That's a tricky one, though. For the compressor to push air it needs force at the turbine to accelerate the turbine&compressor and move the air (which has a mass) - let alone to compress it. That force comes from drive pressure, which is essentially the raw EMAP value you are reading. If you do headwork to require the amount of boost pressure required to move x-amount of air it will reduce the amount of work the turbine needs to do to a degree, meaning a bit less drive pressure required - but the trick there is you have reduced numbers from both sides of the ratio.... so your EMAP reduces, but so does your IMAP and you COULD even find yourself making less power as a result of the reduced boost you have to run to keep the ratio at or below 1:1. It's a bit hard to say which will reduce more, but if I were a betting man I'd be backing the cost vs reward benefit as not being anywhere near as rewarding as just using the turbine speed as the primary warning for overwork, and maybe relaxing your EMAP/IMAP ratio cut off back to even about 130% (which is still quite conservative imho) you will get much better gains than the headwork for no cost or compromise. Just my opinion, but it's become a conversation so I'm throwing it in there. If you were happy with the current power level then thats all good, but if you are looking at spending a bunch more money to try and get more performance when the data suggests the performance is available comfortably with the current package - I'm not sure why you'd not use the obvious approach. As @GTSBoy said - 1:1 is crazy conservative for most cases, and is more of what you'd see in they higher levels of drag racing where you have something you are looking to make MAX power so reducing forces and restriction is the priority, response is absolutely not.
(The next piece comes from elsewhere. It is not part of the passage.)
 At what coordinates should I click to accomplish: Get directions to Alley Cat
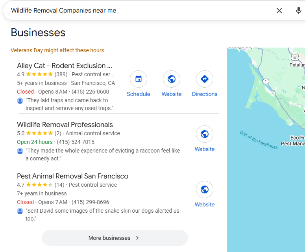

Exhaust manifold pressure. When talking about turbocharged spark injected cars 1:1 boost versus exhaust pressure at full power was pretty much the realms of drag car setups not a really long time ago, I have had conversations with people who actually have doubted it is possible to have equal exhaust pressure to intake pressure so managing to have a reasonable amount of response while not having boost pressure go past intake pressure is quite a big deal - albeit still meaning it is leaving a heap on the table. An EFR8374 making this much power with a 1.05 would have a scary amount higher exhaust pressure than boost pressure - if it was possible to even do it

100% agreed, 1:1 suggests it's FAR from restrictive. It's very very impressive, but it also looks like it's probably reasonable to believe because.... If you read @R32 TT's comment and he reads yours - the picture starts getting drawn. If you've ever looked at how emap tends to behave, it seems very much like he has let boost climb until EMAP is starting to catch IMAP and then dropping boost to stop EMAP from running away as the rpm increases. Reading between the lines the whole thing has been done very risk adverse/being very gentle on it - if you can call peaking at 37psi and making 500kw "gentle" on an RB26 haha. But you know what I mean. It seems from all that has been said that the EFR8474 is doing this really quite easily, which is pretty impressive considering this would be a very fast fun road car.